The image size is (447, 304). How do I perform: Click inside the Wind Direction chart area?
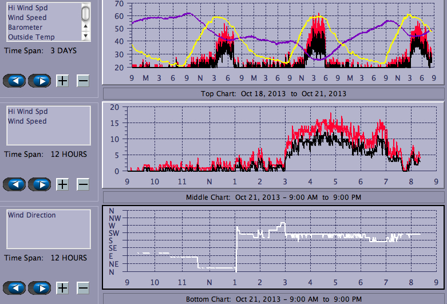point(275,246)
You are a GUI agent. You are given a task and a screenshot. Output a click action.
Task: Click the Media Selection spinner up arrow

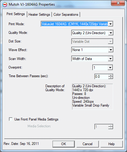tap(111, 126)
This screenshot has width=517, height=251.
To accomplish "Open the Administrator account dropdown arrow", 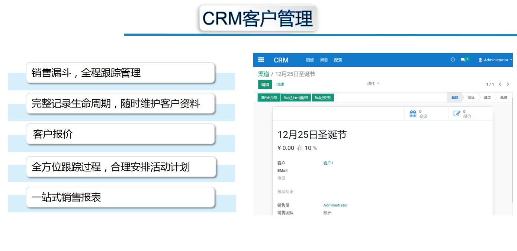I will 511,60.
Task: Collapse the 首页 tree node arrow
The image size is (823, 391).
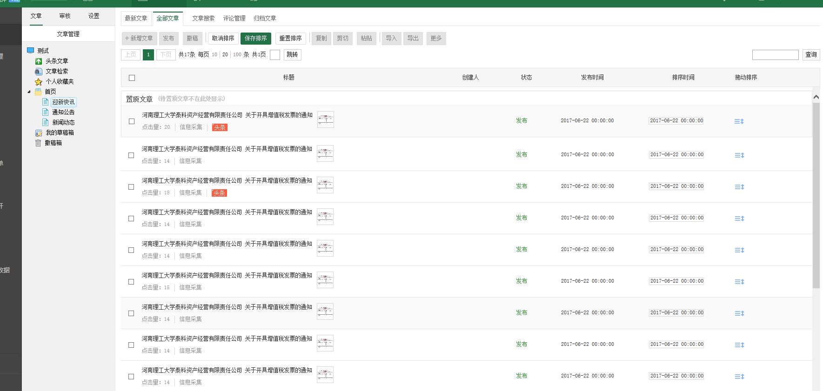Action: coord(29,92)
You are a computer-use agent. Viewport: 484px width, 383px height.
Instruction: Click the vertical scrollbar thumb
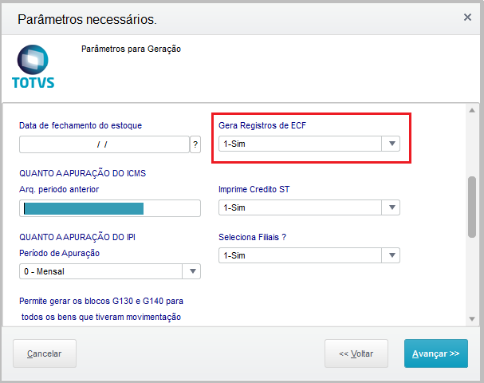471,206
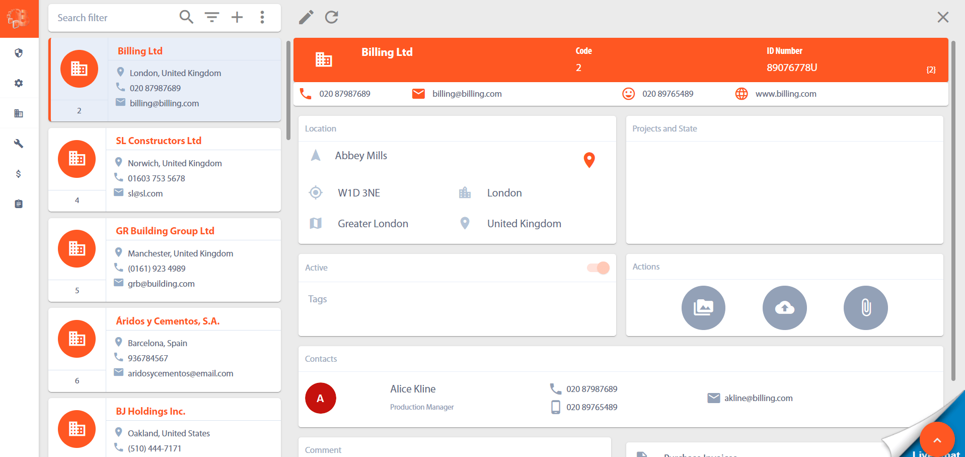Click the cloud upload action button

[x=784, y=307]
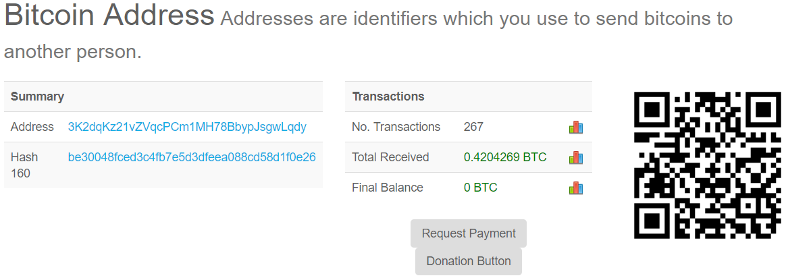Click the Donation Button

pyautogui.click(x=469, y=261)
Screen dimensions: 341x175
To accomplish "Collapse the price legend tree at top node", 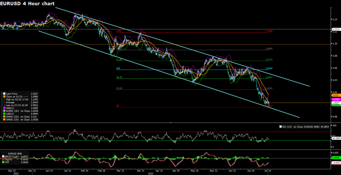I will 1,94.
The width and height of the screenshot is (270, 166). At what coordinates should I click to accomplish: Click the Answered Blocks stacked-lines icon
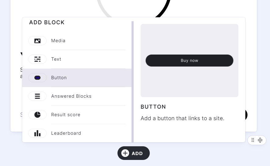point(37,96)
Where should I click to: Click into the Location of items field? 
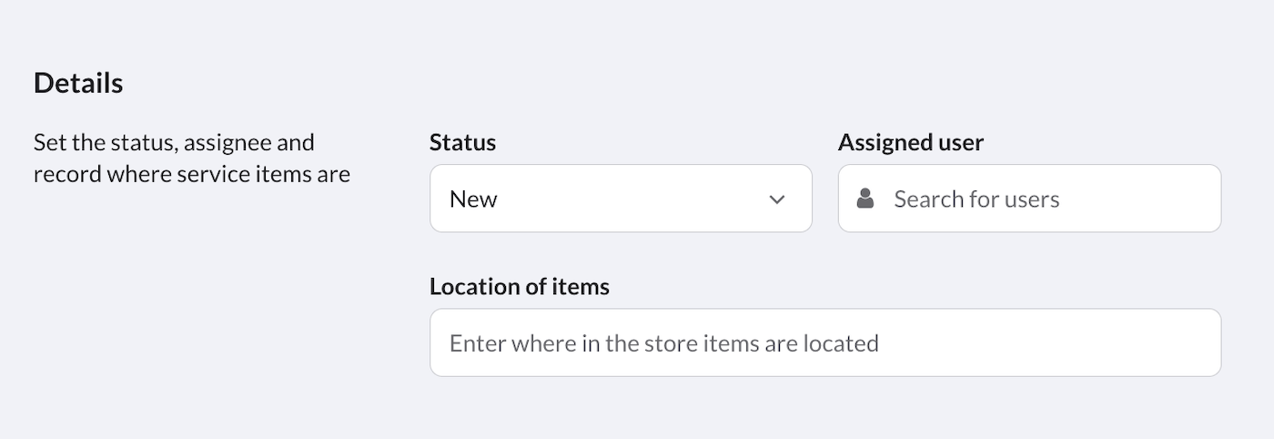pos(824,342)
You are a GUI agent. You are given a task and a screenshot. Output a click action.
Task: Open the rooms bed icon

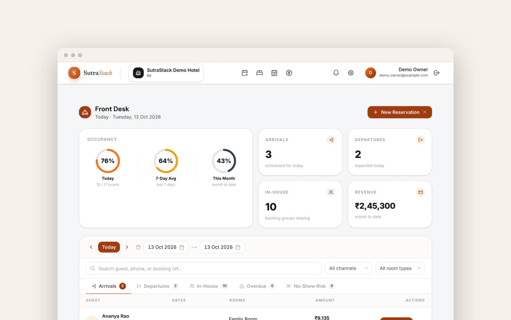click(x=259, y=73)
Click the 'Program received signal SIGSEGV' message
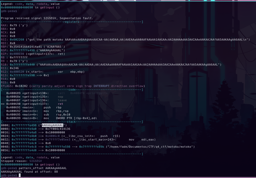This screenshot has width=256, height=178. (x=47, y=18)
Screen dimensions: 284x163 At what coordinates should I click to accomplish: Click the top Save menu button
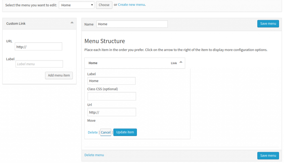268,24
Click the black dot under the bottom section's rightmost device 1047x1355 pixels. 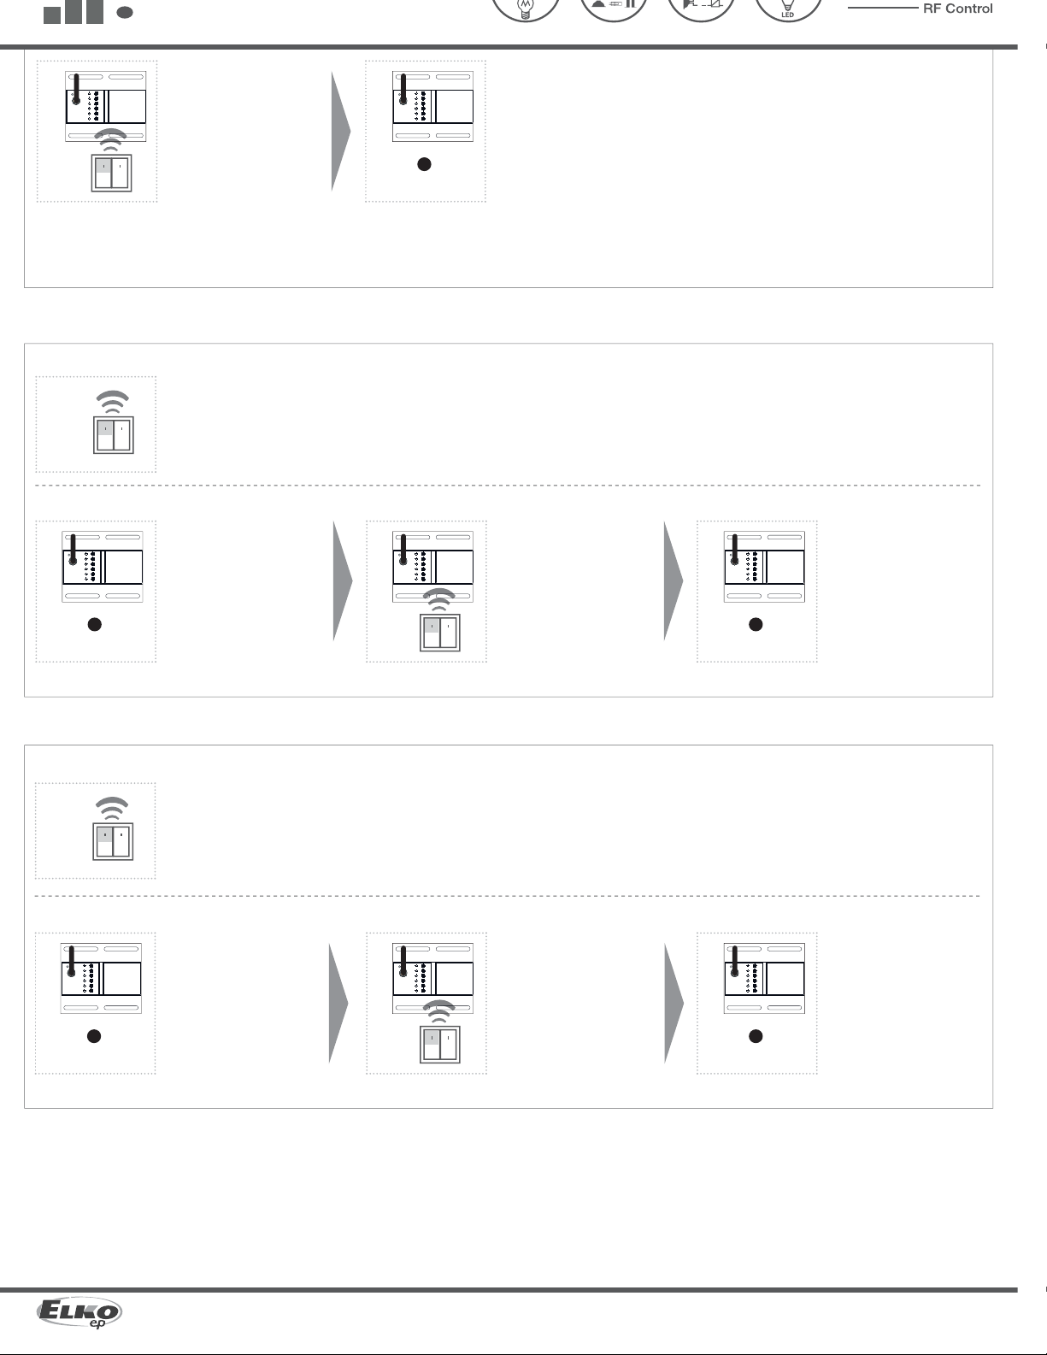coord(756,1036)
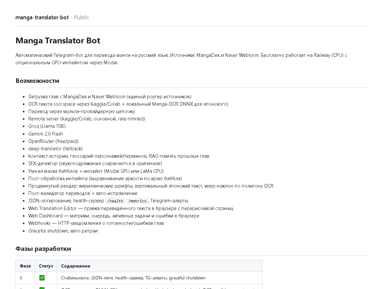This screenshot has width=386, height=289.
Task: Click the Webhooks HTTP-уведомления list item
Action: pyautogui.click(x=96, y=223)
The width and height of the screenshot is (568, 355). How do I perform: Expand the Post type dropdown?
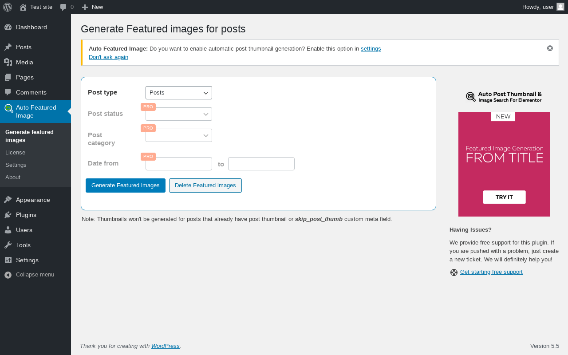pos(179,93)
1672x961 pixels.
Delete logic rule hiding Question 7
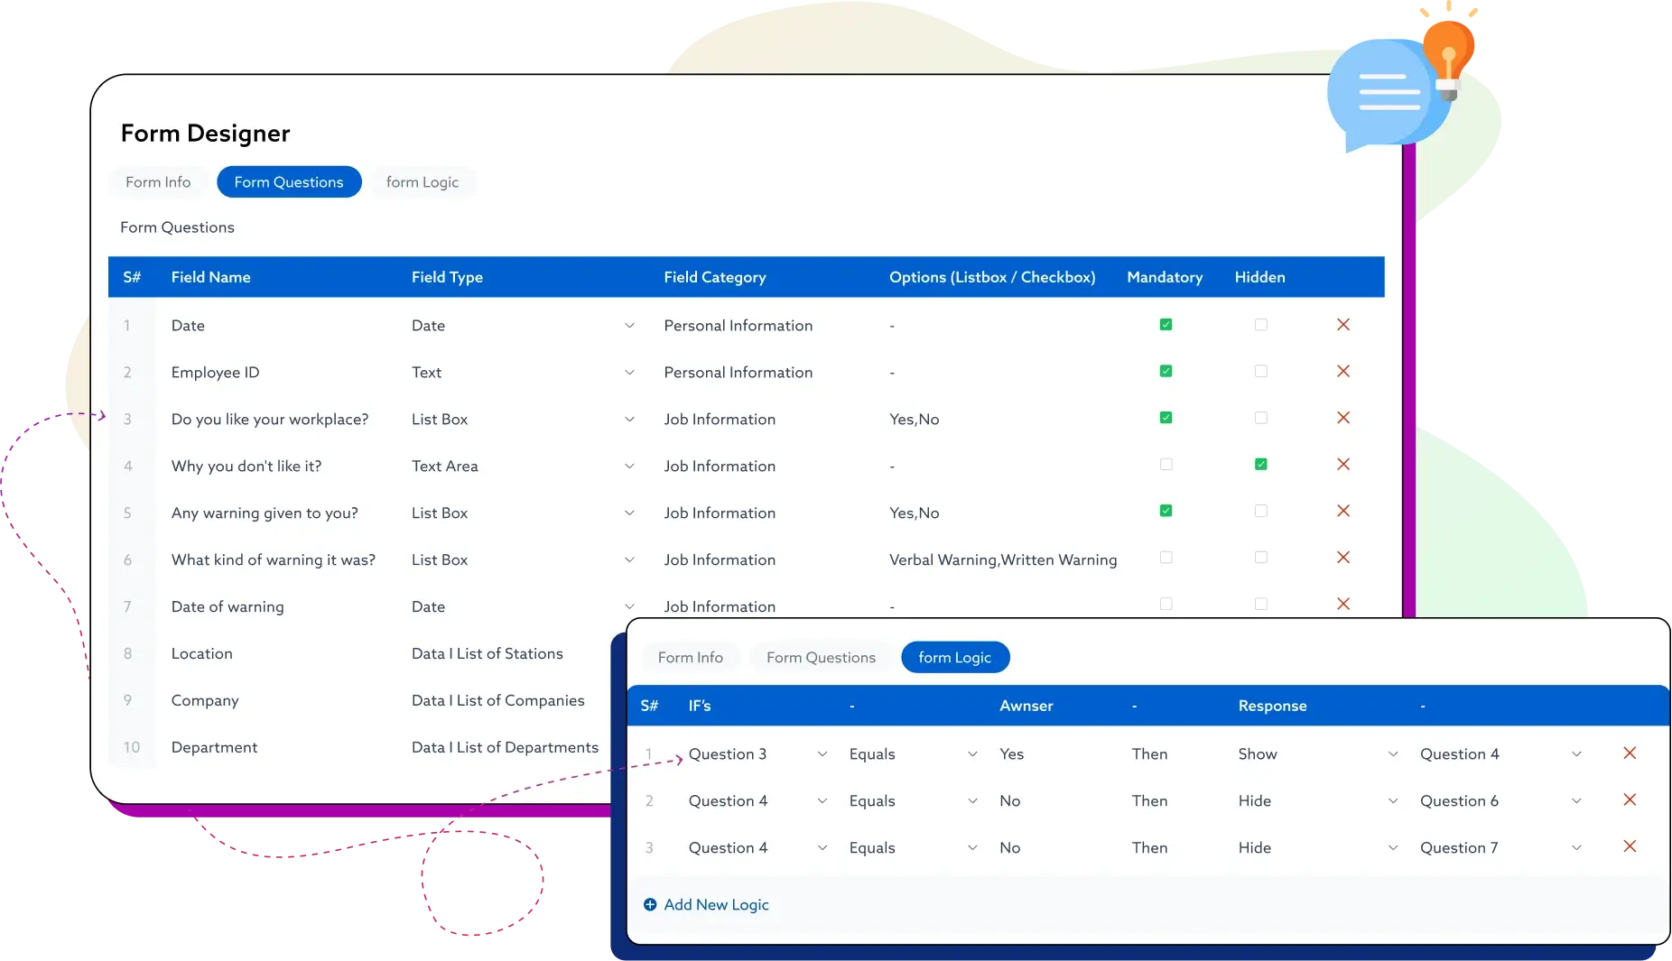click(x=1629, y=846)
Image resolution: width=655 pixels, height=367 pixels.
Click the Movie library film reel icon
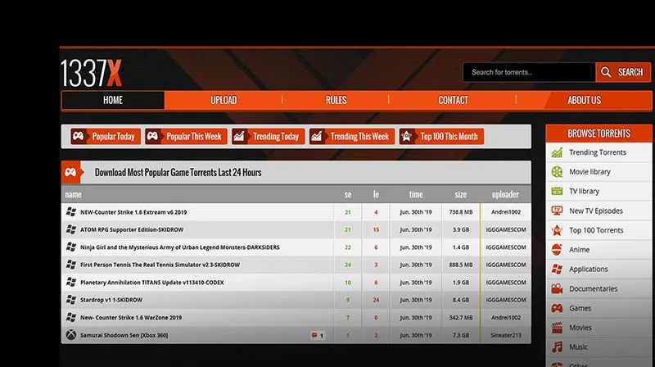point(557,172)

------------------------------------------------

# EXERCISE INSTRUCTIONS:
Repeat exactly the lines above, beginning at the one containing "Task: Collapse the 首页 tree node arrow" and ending at the one containing "You are a computer-use". Do not carry over any pictures.

# RESULT OF THIS TASK:
Task: Collapse the 首页 tree node arrow
The image size is (823, 391).
Action: coord(29,92)
You are a computer-use agent. Viewport: 484px width, 383px height.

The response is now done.